#### Your objective
Replace "coordinates" with "position" in the data, starting at the line that has "The width and height of the screenshot is (1512, 805)." and ending after the line that has "center [188, 87].". Return only those lines, with everything else left unchanged.
--- Begin Input ---
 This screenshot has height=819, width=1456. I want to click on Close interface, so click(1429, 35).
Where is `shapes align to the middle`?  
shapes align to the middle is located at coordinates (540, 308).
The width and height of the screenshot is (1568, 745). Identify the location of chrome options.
--- End Input ---
--- Begin Input ---
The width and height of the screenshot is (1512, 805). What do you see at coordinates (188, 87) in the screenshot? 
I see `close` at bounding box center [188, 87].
--- End Input ---
#### Result of this exercise
The width and height of the screenshot is (1512, 805). What do you see at position (188, 87) in the screenshot? 
I see `close` at bounding box center [188, 87].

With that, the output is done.